Estos, a la mañana siguiente, informaron al Cabildo que habían depuesto a Mota Botello, obligados “por ciertos acontecimientos relativos a los intereses generales de la Nación”, y que le entregaban el mando. Los cabildantes nombraron gobernante provisorio al regidor José Víctor Posse. Pero lo reemplazaron, en un “cabildo abierto” del día 14, por el coronel Bernabé Aráoz, quien en realidad había sido el inspirador del golpe.

FIRMA DE MOTA BOTELLO.-

En Catamarca

Se iniciaba así una época de graves turbulencias y guerras en Tucumán y la región. A juicio del general José María Paz, el 11 de noviembre constituyó “la primera chispa del incendio que cundió luego por toda la república”. Pero eso es otra historia.

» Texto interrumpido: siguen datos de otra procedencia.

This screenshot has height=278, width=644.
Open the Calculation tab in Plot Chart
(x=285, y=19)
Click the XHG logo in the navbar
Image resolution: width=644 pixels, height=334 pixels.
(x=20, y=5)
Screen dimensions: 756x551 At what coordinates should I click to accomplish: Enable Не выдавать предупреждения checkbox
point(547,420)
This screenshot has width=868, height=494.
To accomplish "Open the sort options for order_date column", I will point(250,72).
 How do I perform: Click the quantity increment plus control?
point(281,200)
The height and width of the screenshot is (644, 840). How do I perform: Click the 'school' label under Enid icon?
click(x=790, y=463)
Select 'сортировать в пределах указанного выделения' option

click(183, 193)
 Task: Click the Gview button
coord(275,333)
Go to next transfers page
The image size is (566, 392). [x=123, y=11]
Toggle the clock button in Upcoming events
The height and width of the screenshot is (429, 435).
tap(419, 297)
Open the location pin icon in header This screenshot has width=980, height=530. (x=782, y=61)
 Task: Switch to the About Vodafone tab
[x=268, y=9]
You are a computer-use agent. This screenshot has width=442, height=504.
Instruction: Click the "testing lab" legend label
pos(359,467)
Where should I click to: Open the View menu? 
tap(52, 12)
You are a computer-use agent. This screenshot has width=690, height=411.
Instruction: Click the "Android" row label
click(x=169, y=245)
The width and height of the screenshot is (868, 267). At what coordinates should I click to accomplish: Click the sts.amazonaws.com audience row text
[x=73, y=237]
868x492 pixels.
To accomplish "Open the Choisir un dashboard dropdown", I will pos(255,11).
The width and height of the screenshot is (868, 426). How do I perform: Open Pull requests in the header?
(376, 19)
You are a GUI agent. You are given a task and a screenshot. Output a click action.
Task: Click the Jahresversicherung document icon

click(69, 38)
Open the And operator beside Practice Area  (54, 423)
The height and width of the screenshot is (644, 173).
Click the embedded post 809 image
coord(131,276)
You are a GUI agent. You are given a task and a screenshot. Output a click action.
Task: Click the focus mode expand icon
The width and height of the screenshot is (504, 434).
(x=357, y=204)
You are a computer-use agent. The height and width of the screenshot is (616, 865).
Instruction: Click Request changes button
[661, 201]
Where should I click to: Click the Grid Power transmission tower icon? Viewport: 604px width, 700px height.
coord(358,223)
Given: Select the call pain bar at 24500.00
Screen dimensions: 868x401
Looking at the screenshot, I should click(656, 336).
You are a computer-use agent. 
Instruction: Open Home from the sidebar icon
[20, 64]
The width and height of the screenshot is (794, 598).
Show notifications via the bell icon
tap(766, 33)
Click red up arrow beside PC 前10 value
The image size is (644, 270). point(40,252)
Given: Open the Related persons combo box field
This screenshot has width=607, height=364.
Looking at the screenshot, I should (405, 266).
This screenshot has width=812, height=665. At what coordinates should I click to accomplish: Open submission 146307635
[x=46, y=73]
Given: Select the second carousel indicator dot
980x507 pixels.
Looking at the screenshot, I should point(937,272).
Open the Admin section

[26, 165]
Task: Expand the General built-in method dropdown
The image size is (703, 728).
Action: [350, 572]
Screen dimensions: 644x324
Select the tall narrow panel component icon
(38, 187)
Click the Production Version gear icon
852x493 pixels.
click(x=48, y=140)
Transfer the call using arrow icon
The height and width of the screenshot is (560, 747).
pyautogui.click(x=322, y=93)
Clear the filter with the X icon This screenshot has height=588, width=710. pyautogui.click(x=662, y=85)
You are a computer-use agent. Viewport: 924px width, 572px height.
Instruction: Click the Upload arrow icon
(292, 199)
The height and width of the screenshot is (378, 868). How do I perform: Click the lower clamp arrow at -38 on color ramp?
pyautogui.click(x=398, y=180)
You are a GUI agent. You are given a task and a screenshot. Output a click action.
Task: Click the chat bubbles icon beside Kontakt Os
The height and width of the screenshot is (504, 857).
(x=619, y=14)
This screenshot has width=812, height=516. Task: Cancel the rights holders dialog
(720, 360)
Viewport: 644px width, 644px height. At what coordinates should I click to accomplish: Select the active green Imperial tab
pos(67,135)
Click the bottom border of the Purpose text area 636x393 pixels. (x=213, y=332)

Ni bien liberado, Mota Botello regresó a Catamarca. Al parecer, Aráoz no le guardaba rencor, ya que en mayo de 1820 lo nombró teniente de gobernador de esa provincia, cargo que desempeñó hasta marzo de 1821. Cinco años después, en 1826 y tras una asonada que derrocó al gobernador Manuel Antonio Gutiérrez, el vecindario lo designó gobernador interino de Catamarca.

Fue su última actuación pública. En abril de 1829 redactó su testamento. Era dueño de dos casas en la ciudad, de un molino y de la estancia de Huerto Oyola, en la sierra del Alto, heredada de su esposa Maximiliana Robín, con la que tuvo tres hijos varones y dos mujeres. El coronel Feliciano de la Mota Botello falleció poco después de testar, el 8 de mayo de 1829.

Curioso silencio

En cuanto a su aspecto físico, se conocen dos retratos de Mota Botello, un óleo y un dibujo. El primero lo muestra canoso y con anteojos, y lo publicó Ramón Rosa Olmos. El segundo, que lo representa joven, fue publicado por Prudencio Bustos Argañaraz.

No deja de ser curioso que este personaje que fue gobernador legal de Tucumán durante dos años y cuarenta y tres días, no figure en la nomenclatura de calles ni de escuelas de nuestra provincia. Esto a pesar de haber sido un patriota de distinguida actuación, antes y después de ese mandato cancelado con violencia aquella noche del 11 de noviembre de 1819.